We describe the structure of the deployed mix-net systems, and examine the security implications that arise when user behavior is influenced by the node reliability and availability data provided by independently-operated information services. 

We present~\emph{Leuchtfeuer}, a protocol enhancement for distributed-trust 
mix-nets which eliminates the active and passive intersection attack
vector created when multiple information services contain differing information about the mix-net. Leuchtfeuer uses Byzantine agreement protocols and threshold signatures to enable the information services to publish a verifiable consensus on the network information required by the mix-net clients.

\end{abstract}


\section{Introduction}

We begin by presenting an overview of the infrastructure components that make up the public mix-net systems in use on the Internet, and examine the information service publishers known as \emph{pingers}. We evaluate the additional security considerations present in mix-net systems featuring pingers. We explain the problem of pinger inconsistency, an issue which poses significant security implications and creates the potential for two related attacks with the potential for complete loss of anonymity. We present a solution to this problem, the pinger agreement protocol \emph{Leuchtfeuer}, which can be incorporated into the vulnerable mix-net protocols.

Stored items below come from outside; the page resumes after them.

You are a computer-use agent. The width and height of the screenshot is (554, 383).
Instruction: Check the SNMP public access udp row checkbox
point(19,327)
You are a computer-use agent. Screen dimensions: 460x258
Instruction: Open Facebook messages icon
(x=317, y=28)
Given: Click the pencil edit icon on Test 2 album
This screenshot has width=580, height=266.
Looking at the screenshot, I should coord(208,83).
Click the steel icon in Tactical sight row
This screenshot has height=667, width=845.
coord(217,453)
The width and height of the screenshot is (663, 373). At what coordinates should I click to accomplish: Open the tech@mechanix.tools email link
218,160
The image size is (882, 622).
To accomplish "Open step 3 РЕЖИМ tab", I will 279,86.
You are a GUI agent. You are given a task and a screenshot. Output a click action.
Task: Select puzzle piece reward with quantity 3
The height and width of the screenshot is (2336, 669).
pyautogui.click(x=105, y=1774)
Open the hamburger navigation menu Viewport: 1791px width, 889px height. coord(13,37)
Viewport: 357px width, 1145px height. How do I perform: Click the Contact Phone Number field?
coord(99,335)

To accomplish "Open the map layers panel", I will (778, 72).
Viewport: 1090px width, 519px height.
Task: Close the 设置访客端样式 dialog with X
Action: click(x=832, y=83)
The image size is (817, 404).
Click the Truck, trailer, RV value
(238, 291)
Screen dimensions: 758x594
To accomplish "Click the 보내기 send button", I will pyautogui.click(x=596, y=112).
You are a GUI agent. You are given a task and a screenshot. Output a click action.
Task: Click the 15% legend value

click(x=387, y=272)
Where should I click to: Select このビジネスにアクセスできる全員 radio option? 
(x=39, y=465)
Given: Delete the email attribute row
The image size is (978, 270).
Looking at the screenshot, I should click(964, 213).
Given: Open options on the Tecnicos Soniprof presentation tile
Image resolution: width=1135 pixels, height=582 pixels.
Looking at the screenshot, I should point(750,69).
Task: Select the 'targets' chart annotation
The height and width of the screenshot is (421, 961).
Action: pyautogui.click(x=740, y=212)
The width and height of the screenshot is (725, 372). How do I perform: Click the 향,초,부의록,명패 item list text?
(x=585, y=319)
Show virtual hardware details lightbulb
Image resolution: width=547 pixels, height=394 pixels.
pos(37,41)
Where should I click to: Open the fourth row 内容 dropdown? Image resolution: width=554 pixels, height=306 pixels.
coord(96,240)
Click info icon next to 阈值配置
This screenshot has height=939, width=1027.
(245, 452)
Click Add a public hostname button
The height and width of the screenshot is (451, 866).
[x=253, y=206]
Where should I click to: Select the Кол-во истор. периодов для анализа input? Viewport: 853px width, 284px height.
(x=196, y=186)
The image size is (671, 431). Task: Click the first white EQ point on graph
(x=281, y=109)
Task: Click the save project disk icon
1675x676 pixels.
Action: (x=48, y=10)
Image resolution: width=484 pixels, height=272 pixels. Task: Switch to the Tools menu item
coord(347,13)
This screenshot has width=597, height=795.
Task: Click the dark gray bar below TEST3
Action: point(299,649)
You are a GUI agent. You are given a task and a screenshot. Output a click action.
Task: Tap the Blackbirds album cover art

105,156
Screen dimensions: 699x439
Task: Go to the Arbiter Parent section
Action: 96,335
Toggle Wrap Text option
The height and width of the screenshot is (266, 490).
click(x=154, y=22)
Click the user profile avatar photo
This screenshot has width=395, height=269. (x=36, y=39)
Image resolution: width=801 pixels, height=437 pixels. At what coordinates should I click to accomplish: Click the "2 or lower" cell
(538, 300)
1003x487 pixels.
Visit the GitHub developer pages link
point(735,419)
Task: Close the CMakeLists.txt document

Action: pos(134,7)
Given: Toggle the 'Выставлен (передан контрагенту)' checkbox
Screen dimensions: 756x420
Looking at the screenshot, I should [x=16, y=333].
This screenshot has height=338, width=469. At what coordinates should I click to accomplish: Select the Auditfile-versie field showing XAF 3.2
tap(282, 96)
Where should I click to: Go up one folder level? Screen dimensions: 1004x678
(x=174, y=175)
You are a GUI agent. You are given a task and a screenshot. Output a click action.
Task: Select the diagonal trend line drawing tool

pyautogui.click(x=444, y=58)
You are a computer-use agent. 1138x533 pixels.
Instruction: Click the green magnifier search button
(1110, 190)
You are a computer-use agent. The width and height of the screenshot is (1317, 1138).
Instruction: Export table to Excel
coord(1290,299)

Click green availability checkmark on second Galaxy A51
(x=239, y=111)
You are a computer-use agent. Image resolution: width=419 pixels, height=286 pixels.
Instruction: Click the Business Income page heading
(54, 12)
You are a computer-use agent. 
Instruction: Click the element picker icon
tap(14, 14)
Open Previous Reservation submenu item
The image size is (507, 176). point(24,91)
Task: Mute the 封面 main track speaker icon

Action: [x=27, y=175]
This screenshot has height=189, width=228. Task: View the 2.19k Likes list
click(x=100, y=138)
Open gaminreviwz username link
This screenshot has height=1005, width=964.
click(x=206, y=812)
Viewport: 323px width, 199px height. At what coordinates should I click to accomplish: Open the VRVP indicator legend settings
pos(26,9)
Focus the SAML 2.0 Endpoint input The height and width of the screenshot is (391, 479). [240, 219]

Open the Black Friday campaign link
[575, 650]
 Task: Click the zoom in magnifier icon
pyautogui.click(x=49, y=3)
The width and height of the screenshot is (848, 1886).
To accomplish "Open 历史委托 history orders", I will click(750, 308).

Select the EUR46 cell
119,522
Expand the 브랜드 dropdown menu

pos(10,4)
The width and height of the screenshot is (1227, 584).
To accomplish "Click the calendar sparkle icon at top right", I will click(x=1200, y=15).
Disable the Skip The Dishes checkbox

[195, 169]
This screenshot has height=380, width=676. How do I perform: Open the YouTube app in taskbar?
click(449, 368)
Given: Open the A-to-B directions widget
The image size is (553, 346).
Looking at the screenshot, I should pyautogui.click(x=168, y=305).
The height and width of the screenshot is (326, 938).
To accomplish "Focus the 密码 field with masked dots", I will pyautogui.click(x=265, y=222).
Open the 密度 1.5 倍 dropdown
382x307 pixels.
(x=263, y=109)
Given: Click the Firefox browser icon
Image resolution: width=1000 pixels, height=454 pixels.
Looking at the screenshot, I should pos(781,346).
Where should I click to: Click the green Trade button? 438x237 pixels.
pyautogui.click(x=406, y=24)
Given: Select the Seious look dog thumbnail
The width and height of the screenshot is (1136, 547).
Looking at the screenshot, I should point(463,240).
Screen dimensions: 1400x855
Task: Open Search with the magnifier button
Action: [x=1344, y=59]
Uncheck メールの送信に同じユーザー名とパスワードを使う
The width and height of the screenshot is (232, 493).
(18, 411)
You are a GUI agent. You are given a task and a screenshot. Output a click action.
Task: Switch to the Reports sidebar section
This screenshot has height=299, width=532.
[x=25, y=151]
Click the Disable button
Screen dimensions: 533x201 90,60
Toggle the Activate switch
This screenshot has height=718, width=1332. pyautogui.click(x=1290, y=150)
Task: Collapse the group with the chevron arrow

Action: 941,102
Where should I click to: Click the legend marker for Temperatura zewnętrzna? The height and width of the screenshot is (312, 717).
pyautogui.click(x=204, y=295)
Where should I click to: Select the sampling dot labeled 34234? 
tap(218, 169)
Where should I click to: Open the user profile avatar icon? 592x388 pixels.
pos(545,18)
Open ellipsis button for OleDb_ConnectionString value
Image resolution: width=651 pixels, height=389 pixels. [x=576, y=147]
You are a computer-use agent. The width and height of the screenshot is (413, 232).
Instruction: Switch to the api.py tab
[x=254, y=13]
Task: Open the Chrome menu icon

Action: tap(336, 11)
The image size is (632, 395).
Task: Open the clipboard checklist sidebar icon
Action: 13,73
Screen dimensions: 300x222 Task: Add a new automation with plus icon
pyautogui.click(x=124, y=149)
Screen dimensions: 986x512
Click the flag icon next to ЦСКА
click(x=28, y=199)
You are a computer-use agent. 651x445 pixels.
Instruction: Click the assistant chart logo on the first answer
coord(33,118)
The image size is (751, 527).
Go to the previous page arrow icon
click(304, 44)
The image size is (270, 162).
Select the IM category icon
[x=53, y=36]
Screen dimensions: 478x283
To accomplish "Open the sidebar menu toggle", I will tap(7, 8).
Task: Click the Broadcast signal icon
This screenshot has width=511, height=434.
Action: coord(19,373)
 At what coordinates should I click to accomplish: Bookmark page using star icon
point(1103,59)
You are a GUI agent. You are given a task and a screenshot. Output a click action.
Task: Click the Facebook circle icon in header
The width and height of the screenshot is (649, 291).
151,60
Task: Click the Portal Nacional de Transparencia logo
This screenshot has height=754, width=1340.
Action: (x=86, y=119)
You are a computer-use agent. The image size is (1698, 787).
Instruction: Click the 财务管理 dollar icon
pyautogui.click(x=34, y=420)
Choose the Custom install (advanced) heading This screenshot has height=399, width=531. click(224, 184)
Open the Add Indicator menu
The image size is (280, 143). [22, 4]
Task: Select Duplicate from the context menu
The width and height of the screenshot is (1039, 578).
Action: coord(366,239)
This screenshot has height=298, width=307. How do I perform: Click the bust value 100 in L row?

\section{Reliability monitoring of mix-nets}
\label{pingers}

Mix-nets are intended to protect users' anonymity and conceal their communication patterns.
In a distributed-trust anonymity system such as this, the user must trust that the \emph{system} will provide these protections, but is not required to trust all of the individual nodes themselves. Mix-nets consist of \emph{mixes} which accept input traffic in the form of messages encrypted to the mix's public key, then they delay and reorder the traffic, finally forwarding it onward to its pre-addressed destination. Messages are sent through user-selected\footnote{Or client-selected.} chains of mixes, with each message typically encrypted and addressed, in a nested fashion, to three to five mixes in the mix-net. The security of the system is based on the premise that a user's traffic may be safely routed through nodes which the attacker controls, as long as the user's client has selected a path through the network that includes a sufficient number of honest nodes. Multiple distributed-trust mix-net variants have been deployed on the Internet since the early 1990's. 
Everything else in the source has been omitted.